- Date posted
- 47w
Relationship Anxiety
I’ve been with my partner for over two years. We started a long distance away, and I remember feeling so in love, but the day my partner came to see me, I got into a place of fear. A month later, I decided to break up because it led me to high anxiety, and I thought I was better off alone. I started to feel she was the person causing all this anxiety. It took three months to work on me to realize it wasn’t my partner. It was me. We got back together and decided to give it another shot. I took it day by day because we were still a long distance away, but she decided to come back and live in my hometown. I remember times of going to see her and feeling significantly in love, which would reassure me I was in love, but then coming back, I would feel numb and not feeling anything, and my thoughts would trigger me into thinking if I was in the right relationship. I took it day by day when she finally moved back and lived in the same state, and we were doing great. Getting to know each other, I was present and enjoying the relationship. I felt so cared for, so loved. I would have doubts from time to time, but I was able to let those thoughts go.
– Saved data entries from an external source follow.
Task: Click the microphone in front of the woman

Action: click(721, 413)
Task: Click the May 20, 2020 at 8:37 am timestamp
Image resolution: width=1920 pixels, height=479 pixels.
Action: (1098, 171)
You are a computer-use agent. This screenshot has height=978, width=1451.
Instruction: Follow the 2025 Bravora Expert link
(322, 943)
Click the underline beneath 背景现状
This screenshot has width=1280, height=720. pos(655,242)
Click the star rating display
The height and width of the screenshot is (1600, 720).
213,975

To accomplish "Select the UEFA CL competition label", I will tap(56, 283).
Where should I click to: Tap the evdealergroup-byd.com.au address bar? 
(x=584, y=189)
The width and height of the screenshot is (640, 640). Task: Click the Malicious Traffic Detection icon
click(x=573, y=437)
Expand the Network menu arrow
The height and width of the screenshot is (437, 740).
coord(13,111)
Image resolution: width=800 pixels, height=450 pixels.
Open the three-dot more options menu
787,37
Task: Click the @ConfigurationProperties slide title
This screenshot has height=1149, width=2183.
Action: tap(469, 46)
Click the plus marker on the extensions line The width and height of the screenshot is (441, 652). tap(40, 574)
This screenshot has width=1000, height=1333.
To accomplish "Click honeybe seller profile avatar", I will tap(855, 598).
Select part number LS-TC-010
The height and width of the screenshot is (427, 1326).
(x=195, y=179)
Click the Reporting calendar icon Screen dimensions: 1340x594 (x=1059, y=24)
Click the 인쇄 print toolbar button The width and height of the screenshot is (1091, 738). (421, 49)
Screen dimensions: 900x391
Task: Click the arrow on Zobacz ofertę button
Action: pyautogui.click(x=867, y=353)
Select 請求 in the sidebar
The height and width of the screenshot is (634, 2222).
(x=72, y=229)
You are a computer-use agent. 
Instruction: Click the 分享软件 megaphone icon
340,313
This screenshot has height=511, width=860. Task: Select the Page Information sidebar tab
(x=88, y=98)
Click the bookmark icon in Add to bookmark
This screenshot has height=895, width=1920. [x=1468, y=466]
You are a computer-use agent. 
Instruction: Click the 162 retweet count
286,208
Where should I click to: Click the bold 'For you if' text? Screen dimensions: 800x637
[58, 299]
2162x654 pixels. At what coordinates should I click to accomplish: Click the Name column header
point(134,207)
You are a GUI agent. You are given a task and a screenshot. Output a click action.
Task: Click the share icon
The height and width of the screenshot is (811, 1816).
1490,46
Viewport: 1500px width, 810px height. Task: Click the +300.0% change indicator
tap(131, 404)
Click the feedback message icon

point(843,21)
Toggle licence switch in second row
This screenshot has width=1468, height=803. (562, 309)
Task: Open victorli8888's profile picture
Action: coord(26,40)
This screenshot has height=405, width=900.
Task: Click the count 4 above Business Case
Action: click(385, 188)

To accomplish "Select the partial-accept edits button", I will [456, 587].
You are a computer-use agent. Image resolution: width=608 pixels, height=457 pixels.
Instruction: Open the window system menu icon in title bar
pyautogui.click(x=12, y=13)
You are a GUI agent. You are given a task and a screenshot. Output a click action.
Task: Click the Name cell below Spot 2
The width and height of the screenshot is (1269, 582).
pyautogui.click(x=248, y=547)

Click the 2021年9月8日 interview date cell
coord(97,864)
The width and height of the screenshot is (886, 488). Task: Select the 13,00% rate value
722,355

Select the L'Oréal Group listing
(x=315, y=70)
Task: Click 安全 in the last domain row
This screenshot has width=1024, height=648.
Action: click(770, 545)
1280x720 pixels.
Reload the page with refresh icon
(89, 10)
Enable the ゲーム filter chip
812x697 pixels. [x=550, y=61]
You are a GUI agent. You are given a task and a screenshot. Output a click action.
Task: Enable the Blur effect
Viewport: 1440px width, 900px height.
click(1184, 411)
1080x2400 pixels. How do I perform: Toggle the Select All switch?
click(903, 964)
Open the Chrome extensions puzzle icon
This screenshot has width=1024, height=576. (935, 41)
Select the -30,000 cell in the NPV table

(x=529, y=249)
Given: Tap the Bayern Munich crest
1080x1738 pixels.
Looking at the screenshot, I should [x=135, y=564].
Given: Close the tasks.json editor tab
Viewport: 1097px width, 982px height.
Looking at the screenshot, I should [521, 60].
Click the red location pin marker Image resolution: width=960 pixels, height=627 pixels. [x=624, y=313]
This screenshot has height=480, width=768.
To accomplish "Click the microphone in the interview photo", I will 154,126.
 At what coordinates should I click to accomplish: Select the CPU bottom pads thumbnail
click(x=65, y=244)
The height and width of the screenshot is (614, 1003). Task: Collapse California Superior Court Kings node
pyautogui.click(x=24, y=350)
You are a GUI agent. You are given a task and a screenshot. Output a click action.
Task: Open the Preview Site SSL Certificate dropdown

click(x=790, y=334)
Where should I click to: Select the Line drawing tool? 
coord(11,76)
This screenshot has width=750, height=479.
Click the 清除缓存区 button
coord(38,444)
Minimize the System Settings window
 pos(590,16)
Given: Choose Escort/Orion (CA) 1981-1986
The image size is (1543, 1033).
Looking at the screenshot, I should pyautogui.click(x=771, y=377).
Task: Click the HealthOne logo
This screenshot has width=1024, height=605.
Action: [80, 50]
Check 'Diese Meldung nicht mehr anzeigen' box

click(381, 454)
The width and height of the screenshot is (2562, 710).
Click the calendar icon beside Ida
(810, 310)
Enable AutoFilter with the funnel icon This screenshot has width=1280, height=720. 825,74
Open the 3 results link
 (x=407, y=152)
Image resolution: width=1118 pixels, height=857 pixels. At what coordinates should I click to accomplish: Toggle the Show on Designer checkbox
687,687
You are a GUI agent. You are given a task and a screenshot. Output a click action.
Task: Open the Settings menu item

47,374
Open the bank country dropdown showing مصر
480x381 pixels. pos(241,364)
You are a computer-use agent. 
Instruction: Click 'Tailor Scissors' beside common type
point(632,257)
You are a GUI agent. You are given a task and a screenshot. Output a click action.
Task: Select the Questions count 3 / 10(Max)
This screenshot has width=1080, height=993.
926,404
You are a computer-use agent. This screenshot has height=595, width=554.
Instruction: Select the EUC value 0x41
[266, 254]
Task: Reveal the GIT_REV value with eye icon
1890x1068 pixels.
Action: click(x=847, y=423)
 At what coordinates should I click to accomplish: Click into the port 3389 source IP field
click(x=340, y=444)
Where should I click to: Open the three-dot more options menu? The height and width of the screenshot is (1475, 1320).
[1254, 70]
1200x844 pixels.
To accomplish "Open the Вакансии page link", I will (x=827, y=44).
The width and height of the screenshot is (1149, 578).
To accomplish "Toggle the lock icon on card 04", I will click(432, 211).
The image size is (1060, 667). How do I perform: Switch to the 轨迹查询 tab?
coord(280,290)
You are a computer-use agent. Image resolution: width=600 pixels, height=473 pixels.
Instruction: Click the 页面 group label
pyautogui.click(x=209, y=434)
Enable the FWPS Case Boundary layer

I even told myself I had seen myself with this person for a while because she had become my best friend. And then, I started to get overwhelmed with things around me. That led me to think I was better off alone, or even to think if I was settling or there was something better? Or I should feel more. This thought came into a spiral, realizing it was a pattern, but then I thought, okay, I need to work on what’s bothering me to make the relationship work, and then I said I need to break up. It was a contact thought of breaking up. I don’t know if it was an intrusive thought, but it made me anxious. Thinking I should leave my partner. I’m so sad and anxious and don’t know what to do. I wanted this relationship to work, and I was doing fine. I saw us making so many plans for the future, and now I feel closed off, and I don’t know what happened. Do I have relationship anxiety? Do I have OCD? Did my overthinking make me think I should be better off alone? I also feel upset. I don’t know if I feel upset with myself. It’s confusing.